WORK TO BE COMPLETED -> Restate all of the data below word for word.

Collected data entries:
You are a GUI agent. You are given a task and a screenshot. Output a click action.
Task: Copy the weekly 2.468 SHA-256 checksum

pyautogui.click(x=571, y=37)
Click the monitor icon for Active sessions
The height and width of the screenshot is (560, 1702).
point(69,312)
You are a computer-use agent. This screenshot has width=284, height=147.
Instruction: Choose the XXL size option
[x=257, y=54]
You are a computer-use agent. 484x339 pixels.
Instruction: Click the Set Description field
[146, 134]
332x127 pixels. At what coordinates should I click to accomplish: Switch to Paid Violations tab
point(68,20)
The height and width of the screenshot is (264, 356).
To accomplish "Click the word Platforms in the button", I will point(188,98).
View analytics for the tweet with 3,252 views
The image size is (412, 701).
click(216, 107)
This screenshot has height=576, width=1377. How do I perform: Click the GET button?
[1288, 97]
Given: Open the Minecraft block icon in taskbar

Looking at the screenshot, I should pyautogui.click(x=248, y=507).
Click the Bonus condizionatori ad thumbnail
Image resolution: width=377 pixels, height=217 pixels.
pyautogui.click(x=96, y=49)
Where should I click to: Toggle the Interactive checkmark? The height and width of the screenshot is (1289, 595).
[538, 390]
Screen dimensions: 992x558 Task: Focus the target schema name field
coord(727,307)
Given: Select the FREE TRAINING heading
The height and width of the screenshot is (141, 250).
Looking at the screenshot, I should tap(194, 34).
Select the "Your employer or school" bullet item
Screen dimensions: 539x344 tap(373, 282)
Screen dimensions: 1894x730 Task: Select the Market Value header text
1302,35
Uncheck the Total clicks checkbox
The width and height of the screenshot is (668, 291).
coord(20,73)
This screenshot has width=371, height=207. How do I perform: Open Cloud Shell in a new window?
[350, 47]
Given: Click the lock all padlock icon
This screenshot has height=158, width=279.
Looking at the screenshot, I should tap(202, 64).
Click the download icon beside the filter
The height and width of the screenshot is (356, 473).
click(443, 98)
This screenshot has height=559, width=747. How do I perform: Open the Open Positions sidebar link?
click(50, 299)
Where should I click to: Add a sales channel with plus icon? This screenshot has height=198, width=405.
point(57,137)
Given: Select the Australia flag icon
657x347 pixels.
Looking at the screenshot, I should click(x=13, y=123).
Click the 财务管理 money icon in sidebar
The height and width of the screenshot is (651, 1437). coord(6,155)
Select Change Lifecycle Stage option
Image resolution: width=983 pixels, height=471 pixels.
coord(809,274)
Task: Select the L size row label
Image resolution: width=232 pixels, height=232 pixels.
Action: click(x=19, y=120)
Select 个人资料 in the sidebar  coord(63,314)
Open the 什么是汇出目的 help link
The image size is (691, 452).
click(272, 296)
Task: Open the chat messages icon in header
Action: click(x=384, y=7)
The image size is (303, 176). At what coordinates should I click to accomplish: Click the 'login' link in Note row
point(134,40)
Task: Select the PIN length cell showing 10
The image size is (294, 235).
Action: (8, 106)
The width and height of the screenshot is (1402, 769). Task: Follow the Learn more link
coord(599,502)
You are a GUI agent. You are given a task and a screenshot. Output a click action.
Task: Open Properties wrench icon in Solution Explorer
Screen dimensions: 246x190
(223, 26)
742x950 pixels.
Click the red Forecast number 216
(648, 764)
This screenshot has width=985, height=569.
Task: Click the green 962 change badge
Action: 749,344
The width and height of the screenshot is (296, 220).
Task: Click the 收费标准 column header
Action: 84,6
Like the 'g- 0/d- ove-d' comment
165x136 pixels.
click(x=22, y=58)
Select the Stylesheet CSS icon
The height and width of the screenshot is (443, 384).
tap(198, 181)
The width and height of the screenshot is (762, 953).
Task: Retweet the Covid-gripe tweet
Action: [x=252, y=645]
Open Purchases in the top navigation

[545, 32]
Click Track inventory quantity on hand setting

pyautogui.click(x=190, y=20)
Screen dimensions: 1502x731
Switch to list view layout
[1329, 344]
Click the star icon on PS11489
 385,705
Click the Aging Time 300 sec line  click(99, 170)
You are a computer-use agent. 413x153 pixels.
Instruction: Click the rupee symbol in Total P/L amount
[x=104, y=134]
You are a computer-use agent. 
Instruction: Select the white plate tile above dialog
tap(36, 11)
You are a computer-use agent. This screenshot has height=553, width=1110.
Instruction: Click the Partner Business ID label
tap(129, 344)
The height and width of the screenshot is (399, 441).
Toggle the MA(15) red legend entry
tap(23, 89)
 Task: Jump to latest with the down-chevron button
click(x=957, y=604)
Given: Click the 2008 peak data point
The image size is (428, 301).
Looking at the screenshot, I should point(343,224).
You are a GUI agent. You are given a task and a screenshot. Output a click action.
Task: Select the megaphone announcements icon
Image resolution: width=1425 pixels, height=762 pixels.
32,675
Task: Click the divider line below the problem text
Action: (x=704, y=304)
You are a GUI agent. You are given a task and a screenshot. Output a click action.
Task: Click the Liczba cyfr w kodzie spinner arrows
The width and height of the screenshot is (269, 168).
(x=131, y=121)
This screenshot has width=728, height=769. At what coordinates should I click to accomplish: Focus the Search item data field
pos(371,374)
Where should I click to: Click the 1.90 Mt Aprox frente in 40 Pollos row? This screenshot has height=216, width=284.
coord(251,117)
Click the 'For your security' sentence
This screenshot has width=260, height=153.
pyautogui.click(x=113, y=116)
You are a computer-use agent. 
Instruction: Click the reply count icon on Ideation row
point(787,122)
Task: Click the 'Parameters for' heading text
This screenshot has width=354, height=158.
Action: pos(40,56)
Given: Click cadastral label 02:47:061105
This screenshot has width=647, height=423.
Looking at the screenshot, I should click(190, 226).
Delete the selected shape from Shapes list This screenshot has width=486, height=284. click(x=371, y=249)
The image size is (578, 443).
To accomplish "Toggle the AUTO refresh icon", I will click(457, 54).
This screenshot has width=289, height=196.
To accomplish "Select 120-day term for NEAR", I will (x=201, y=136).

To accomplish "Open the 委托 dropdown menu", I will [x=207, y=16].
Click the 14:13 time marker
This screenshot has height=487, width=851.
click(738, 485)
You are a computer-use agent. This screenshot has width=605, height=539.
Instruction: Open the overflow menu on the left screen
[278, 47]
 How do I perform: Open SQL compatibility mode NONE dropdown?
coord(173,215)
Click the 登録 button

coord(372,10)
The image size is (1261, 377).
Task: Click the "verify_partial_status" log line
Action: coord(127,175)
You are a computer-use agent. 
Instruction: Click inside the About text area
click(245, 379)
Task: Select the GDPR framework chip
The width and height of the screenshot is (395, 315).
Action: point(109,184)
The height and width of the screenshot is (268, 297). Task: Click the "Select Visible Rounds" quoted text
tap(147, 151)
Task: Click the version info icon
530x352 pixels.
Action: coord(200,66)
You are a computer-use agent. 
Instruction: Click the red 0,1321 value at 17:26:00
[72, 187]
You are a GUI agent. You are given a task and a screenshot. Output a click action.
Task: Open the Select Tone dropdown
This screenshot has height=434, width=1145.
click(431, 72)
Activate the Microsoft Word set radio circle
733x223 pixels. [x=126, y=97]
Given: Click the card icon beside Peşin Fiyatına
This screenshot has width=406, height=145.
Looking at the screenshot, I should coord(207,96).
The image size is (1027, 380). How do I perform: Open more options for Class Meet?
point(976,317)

ANSWER TO THIS PROBLEM ->
You are a GUI agent. You are given a task and a screenshot. Output a click action.
Task: Copy the weekly 2.468 SHA-256 checksum

pyautogui.click(x=571, y=37)
Click the monitor icon for Active sessions
The height and width of the screenshot is (560, 1702).
point(69,312)
You are a computer-use agent. This screenshot has width=284, height=147.
Instruction: Choose the XXL size option
[x=257, y=54]
You are a computer-use agent. 484x339 pixels.
Instruction: Click the Set Description field
[146, 134]
332x127 pixels. At what coordinates should I click to accomplish: Switch to Paid Violations tab
point(68,20)
The height and width of the screenshot is (264, 356).
To accomplish "Click the word Platforms in the button", I will point(188,98).
View analytics for the tweet with 3,252 views
The image size is (412, 701).
click(216, 107)
This screenshot has height=576, width=1377. How do I perform: Click the GET button?
[1288, 97]
Given: Open the Minecraft block icon in taskbar

Looking at the screenshot, I should pyautogui.click(x=248, y=507).
Click the Bonus condizionatori ad thumbnail
Image resolution: width=377 pixels, height=217 pixels.
pyautogui.click(x=96, y=49)
Where should I click to: Toggle the Interactive checkmark? The height and width of the screenshot is (1289, 595).
[538, 390]
Screen dimensions: 992x558 Task: Focus the target schema name field
coord(727,307)
Given: Select the FREE TRAINING heading
The height and width of the screenshot is (141, 250).
Looking at the screenshot, I should tap(194, 34).
Select the "Your employer or school" bullet item
Screen dimensions: 539x344 tap(373, 282)
Screen dimensions: 1894x730 Task: Select the Market Value header text
1302,35
Uncheck the Total clicks checkbox
The width and height of the screenshot is (668, 291).
coord(20,73)
This screenshot has width=371, height=207. How do I perform: Open Cloud Shell in a new window?
[350, 47]
Given: Click the lock all padlock icon
This screenshot has height=158, width=279.
Looking at the screenshot, I should tap(202, 64).
Click the download icon beside the filter
The height and width of the screenshot is (356, 473).
click(443, 98)
This screenshot has height=559, width=747. How do I perform: Open the Open Positions sidebar link?
click(50, 299)
Where should I click to: Add a sales channel with plus icon? This screenshot has height=198, width=405.
point(57,137)
Given: Select the Australia flag icon
657x347 pixels.
Looking at the screenshot, I should click(x=13, y=123).
Click the 财务管理 money icon in sidebar
The height and width of the screenshot is (651, 1437). coord(6,155)
Select Change Lifecycle Stage option
Image resolution: width=983 pixels, height=471 pixels.
coord(809,274)
Task: Select the L size row label
Image resolution: width=232 pixels, height=232 pixels.
Action: click(x=19, y=120)
Select 个人资料 in the sidebar  coord(63,314)
Open the 什么是汇出目的 help link
The image size is (691, 452).
click(272, 296)
Task: Open the chat messages icon in header
Action: click(x=384, y=7)
The image size is (303, 176). At what coordinates should I click to accomplish: Click the 'login' link in Note row
point(134,40)
Task: Select the PIN length cell showing 10
The image size is (294, 235).
Action: (8, 106)
The width and height of the screenshot is (1402, 769). Task: Follow the Learn more link
coord(599,502)
You are a GUI agent. You are given a task and a screenshot. Output a click action.
Task: Open Properties wrench icon in Solution Explorer
Screen dimensions: 246x190
(223, 26)
742x950 pixels.
Click the red Forecast number 216
(648, 764)
This screenshot has width=985, height=569.
Task: Click the green 962 change badge
Action: 749,344
The width and height of the screenshot is (296, 220).
Task: Click the 收费标准 column header
Action: 84,6
Like the 'g- 0/d- ove-d' comment
165x136 pixels.
click(x=22, y=58)
Select the Stylesheet CSS icon
The height and width of the screenshot is (443, 384).
tap(198, 181)
The width and height of the screenshot is (762, 953).
Task: Retweet the Covid-gripe tweet
Action: [x=252, y=645]
Open Purchases in the top navigation

[545, 32]
Click Track inventory quantity on hand setting

pyautogui.click(x=190, y=20)
Screen dimensions: 1502x731
Switch to list view layout
[1329, 344]
Click the star icon on PS11489
 385,705
Click the Aging Time 300 sec line  click(99, 170)
You are a computer-use agent. 413x153 pixels.
Instruction: Click the rupee symbol in Total P/L amount
[x=104, y=134]
You are a computer-use agent. 
Instruction: Select the white plate tile above dialog
tap(36, 11)
You are a computer-use agent. This screenshot has height=553, width=1110.
Instruction: Click the Partner Business ID label
tap(129, 344)
The height and width of the screenshot is (399, 441).
Toggle the MA(15) red legend entry
tap(23, 89)
 Task: Jump to latest with the down-chevron button
click(x=957, y=604)
Given: Click the 2008 peak data point
The image size is (428, 301).
Looking at the screenshot, I should point(343,224).
You are a GUI agent. You are given a task and a screenshot. Output a click action.
Task: Select the megaphone announcements icon
Image resolution: width=1425 pixels, height=762 pixels.
32,675
Task: Click the divider line below the problem text
Action: (x=704, y=304)
You are a GUI agent. You are given a task and a screenshot. Output a click action.
Task: Click the Liczba cyfr w kodzie spinner arrows
The width and height of the screenshot is (269, 168).
(x=131, y=121)
This screenshot has width=728, height=769. At what coordinates should I click to accomplish: Focus the Search item data field
pos(371,374)
Where should I click to: Click the 1.90 Mt Aprox frente in 40 Pollos row? This screenshot has height=216, width=284.
coord(251,117)
Click the 'For your security' sentence
This screenshot has width=260, height=153.
pyautogui.click(x=113, y=116)
You are a computer-use agent. 
Instruction: Click the reply count icon on Ideation row
point(787,122)
Task: Click the 'Parameters for' heading text
This screenshot has width=354, height=158.
Action: pos(40,56)
Given: Click cadastral label 02:47:061105
This screenshot has width=647, height=423.
Looking at the screenshot, I should click(190, 226).
Delete the selected shape from Shapes list This screenshot has width=486, height=284. click(x=371, y=249)
The image size is (578, 443).
To accomplish "Toggle the AUTO refresh icon", I will click(457, 54).
This screenshot has width=289, height=196.
To accomplish "Select 120-day term for NEAR", I will (x=201, y=136).

To accomplish "Open the 委托 dropdown menu", I will [x=207, y=16].
Click the 14:13 time marker
This screenshot has height=487, width=851.
click(738, 485)
You are a computer-use agent. This screenshot has width=605, height=539.
Instruction: Open the overflow menu on the left screen
[278, 47]
 How do I perform: Open SQL compatibility mode NONE dropdown?
coord(173,215)
Click the 登録 button

coord(372,10)
The image size is (1261, 377).
Task: Click the "verify_partial_status" log line
Action: coord(127,175)
You are a computer-use agent. 
Instruction: Click inside the About text area
click(245, 379)
Task: Select the GDPR framework chip
The width and height of the screenshot is (395, 315).
Action: point(109,184)
The height and width of the screenshot is (268, 297). Task: Click the "Select Visible Rounds" quoted text
tap(147, 151)
Task: Click the version info icon
530x352 pixels.
Action: coord(200,66)
You are a computer-use agent. 
Instruction: Click the red 0,1321 value at 17:26:00
[72, 187]
You are a GUI agent. You are given a task and a screenshot. Output a click action.
Task: Open the Select Tone dropdown
This screenshot has height=434, width=1145.
click(431, 72)
Activate the Microsoft Word set radio circle
733x223 pixels. [x=126, y=97]
Given: Click the card icon beside Peşin Fiyatına
This screenshot has width=406, height=145.
Looking at the screenshot, I should coord(207,96).
The image size is (1027, 380). How do I perform: Open more options for Class Meet?
point(976,317)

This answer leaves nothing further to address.